Ore di telefoni bollenti, è stato richiamato anche in servizio permanente effettivo il "mediatore" Bruzzesi. Alla fine la soluzione è stata trovando rafforzando le deleghe della Nardini.

Ma i rumors dicono che a sbloccare definitivamente la situazione sia stato lo stesso Zingaretti che si è sentito in privato con Eugenio Giani: una sorta di via libera sulla scelta, con l'orologio che scandiva lentamente i minuti prima del consiglio, poi iniziato in ritardo. Telefonata che l'ufficio stampa del Pd, però, smentisce.

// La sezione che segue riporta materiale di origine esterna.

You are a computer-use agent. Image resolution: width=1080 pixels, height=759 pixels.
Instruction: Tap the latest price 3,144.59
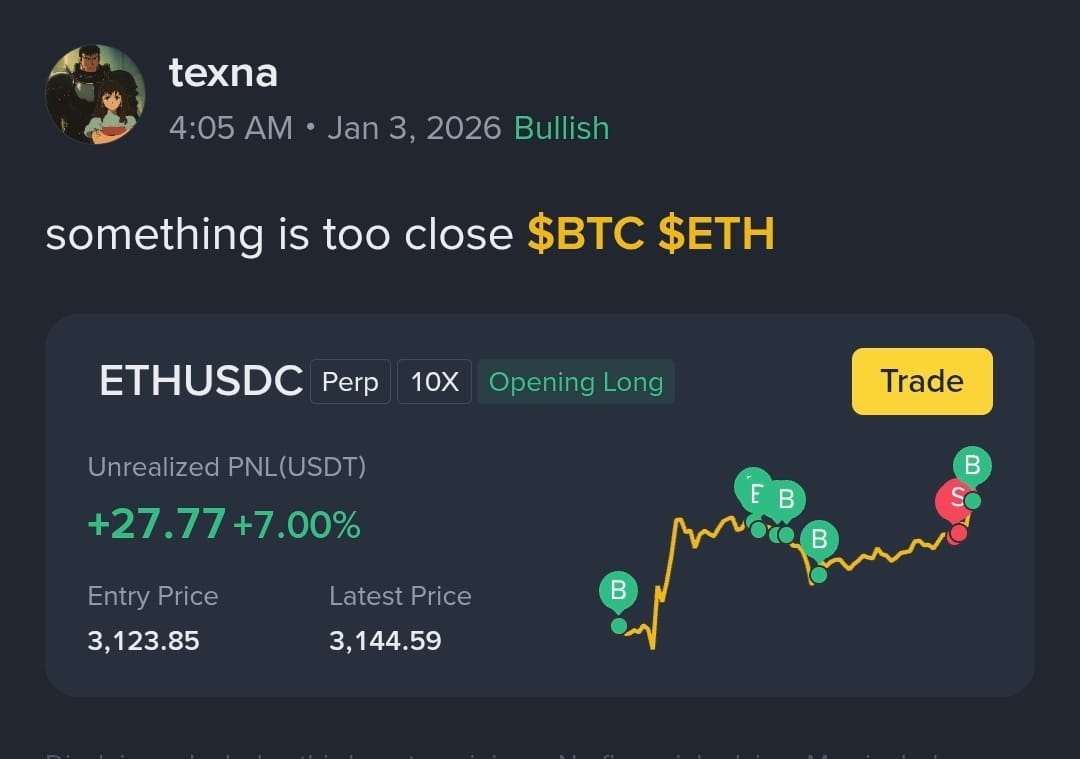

Al posto di Stefania Saccardi in Consiglio regionale entra per Italia Viva Maurizio Sguanci, presidente del Quartiere 1 di Firenze.

Le deleghe. quindi, saranno comunicate domani in giunta, ma il quadro è quasi completo.

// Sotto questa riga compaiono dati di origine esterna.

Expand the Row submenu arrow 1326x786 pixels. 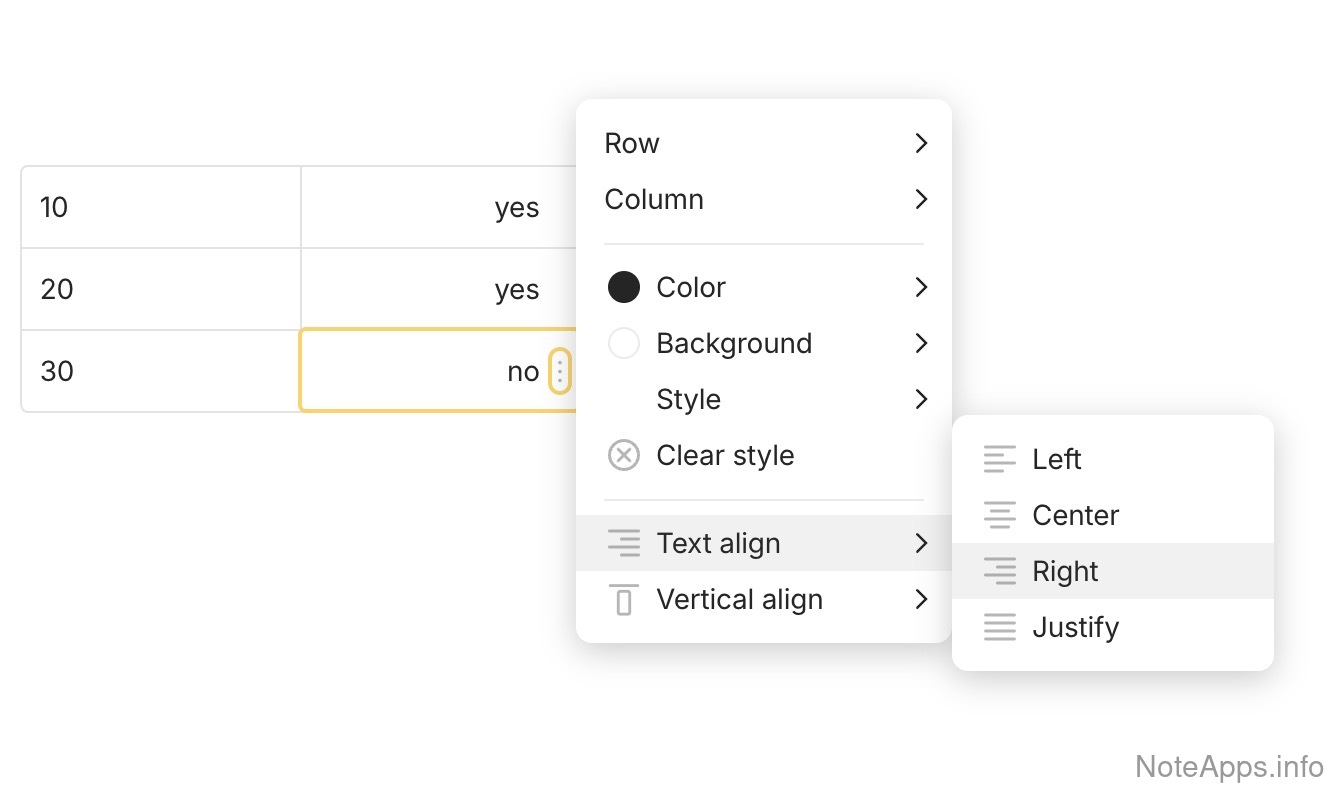coord(921,144)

La squadra degli 8 assessori dovrebbe essere dunque così composta (fra parentesi le probabili deleghe):

  • Stefano Baccelli, Pd (infrastrutture);
  • Simone Bezzini, Pd (sanità);
  • Stefano Ciuoffo, Pd (bilancio);
  • Leonardo Marras, Pd (economia, sviluppo, turismo, lavoro);
  • Monia Monni, Pd (ambiente);
  • Alessandra Nardini, Pd (ricerca, innovazione, scuola);
  • Stefania Saccardi, Italia Viva (agricoltura, vicepresidenza);
  • Serena Spinelli, Sinistra (sociale).

Giani ha inoltre indicato Gianni Anselmi, Giacomo Bugliani e Iacopo Melio come "Consiglieri delegati" prospettando inoltre una futura iniziativa di legge per portare a nove il numero dei componenti della Giunta regionale – così come consentito dalla norma nazionale – ed introdurre la figura del Sottosegretario alla presidenza, così come già fatto dall’Emilia Romagna. In questo caso il posto è stato promesso allo stesso Anselmi, con deleghe importanti, come quella alle aree di crisi complessa.

Le altre cariche sono il presidente del Consiglio regionale Antonio Mazzeo (lottiano) e i due vicepresidenti Stefano Scaramelli (Italia Viva) e Marco Casucci (Lega).